What Makes Us Different Makes Us Sexy

When we measure our own sexual expectations, we often compare our own love lives to what we see on the big screen or read in our “50 Shades” books. Lofty goals, right? And if our experiences don’t match the Hollywood versions, we might feel a little disappointed.

During our World Conference last month in Orlando, Debby Herbenick, Ph.D., associate professor at Indiana University, talked to us about what is ‘normal’ in a relationship—and how the definition of ‘normal’ is different for each of us.

The starting point, according to Dr. Herbenick, is that sexual relations are diverse. Most Americans surveyed describe their relationships as monogamous, but from there, the definition can vary widely. For example, that same survey shows that one in 10 Americans says their relationship is ‘monogamous but sexless.’

“So, some of the women who come to your parties may be trying to get their sex lives back with a partner,” said Dr. Herbenick, “or to develop a fulfilling personal sex life that may not be with a partner but through their own sexual exploration.”

Other findings show that 4% are supposedly monogamous and 1% describe themselves as being in an open relationship (more common in younger Americans). And 3% won’t even give it a label or description—they just don’t talk about it.

How often do Americans have sex? The study finds that from 1989 to now, the data shows a slight decline in the frequency of sex–about nine times fewer a year. Why is that? Well, we all know the symptoms: You need sleep; kids keep you busy; pregnancy can make it difficult; health issues come first.
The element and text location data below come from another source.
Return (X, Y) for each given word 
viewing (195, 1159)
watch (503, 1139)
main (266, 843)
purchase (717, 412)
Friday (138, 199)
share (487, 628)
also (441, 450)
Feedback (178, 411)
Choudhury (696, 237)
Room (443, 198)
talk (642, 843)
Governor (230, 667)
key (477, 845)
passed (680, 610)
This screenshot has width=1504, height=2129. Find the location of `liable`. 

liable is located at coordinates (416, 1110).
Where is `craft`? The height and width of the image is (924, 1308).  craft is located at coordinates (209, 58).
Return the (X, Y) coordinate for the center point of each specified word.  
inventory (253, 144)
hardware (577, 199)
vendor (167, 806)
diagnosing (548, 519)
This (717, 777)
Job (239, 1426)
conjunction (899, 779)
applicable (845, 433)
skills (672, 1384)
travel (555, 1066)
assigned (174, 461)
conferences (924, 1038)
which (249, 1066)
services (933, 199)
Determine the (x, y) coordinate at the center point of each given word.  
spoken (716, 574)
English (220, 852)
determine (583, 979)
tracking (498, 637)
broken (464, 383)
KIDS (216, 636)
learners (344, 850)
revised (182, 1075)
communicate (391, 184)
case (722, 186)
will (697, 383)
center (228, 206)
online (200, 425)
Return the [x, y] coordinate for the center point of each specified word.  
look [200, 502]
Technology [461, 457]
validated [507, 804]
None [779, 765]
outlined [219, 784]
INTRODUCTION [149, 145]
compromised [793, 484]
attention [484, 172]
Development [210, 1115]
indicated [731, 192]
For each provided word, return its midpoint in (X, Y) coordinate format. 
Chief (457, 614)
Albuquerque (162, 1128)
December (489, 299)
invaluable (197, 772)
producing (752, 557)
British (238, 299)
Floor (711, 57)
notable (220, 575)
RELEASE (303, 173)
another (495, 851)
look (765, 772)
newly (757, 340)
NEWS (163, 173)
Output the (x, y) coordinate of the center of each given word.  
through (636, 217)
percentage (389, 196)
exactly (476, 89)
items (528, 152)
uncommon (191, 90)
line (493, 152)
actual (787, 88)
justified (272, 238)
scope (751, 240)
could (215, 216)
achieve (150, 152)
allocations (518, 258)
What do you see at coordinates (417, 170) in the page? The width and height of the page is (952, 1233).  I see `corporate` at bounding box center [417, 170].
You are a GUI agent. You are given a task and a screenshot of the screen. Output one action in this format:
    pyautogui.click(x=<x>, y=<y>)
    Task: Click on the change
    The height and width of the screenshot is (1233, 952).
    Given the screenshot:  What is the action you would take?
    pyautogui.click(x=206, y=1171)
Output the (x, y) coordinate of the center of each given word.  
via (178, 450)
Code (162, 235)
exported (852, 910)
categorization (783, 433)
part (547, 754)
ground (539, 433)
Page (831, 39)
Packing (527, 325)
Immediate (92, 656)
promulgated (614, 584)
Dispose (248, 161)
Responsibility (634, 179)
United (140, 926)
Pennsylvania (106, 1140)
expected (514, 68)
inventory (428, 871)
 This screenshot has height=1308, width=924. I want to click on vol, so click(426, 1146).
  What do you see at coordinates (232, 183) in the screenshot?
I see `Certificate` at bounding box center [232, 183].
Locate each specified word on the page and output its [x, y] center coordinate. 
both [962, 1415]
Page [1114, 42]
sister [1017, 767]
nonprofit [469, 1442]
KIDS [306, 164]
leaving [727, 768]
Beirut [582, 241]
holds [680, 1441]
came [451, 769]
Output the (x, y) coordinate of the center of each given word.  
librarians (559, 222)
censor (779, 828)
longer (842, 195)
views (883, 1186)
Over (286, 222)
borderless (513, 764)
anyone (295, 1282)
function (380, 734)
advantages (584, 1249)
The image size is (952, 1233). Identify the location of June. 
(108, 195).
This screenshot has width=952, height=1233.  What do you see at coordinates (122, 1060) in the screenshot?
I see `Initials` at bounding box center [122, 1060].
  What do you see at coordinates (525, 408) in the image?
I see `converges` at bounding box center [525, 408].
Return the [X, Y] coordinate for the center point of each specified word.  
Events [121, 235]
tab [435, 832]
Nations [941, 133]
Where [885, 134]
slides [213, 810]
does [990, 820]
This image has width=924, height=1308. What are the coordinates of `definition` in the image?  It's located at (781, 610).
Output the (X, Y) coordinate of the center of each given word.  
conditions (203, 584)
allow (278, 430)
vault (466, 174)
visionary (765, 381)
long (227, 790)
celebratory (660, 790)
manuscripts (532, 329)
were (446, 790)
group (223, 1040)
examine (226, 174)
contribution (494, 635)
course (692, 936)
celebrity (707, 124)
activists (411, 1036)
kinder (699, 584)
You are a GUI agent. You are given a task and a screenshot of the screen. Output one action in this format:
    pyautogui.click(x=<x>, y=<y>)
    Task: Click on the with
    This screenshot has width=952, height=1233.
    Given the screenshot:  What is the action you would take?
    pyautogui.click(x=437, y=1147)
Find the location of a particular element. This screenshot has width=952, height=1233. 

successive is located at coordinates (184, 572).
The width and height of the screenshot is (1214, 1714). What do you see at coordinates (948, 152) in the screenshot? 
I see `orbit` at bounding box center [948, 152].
So the question becomes, how do you bring sexy back? Maybe it’s as simple as introducing a new position, a different environment or a new toy. More than half the women surveyed have used a vibrator, and nearly half of men surveyed say they have, too. More than 40% say they’ve had sex in a public space, and more than 30% have engaged in playful spanking.

“Sex is diverse, and people like pleasure,” said Dr. Herbenick. “People like exploring with their bodies. And for women at your parties who say, ‘People don’t do that, do they?’ It doesn’t mean you have to, it doesn’t mean everything is for you. There’s a whole big menu out there that you get to sample from.”

Dr. Herbenick suggests that Consultants can help start the dialogue and encourage clients to talk more freely about what they want. “Encourage realistic expectations about sex,” she said, “especially in regard to our bodies, age and Hollywood myths about sex. It’s important to normalize sexual pleasure and the wide range of ways people play together sexually. And, to give people permission to explore and experiment.”

Consultants are the front line in frank discussions about women’s sexual health. It’s an important responsibility. So take the time to find out what your clients really need—and want.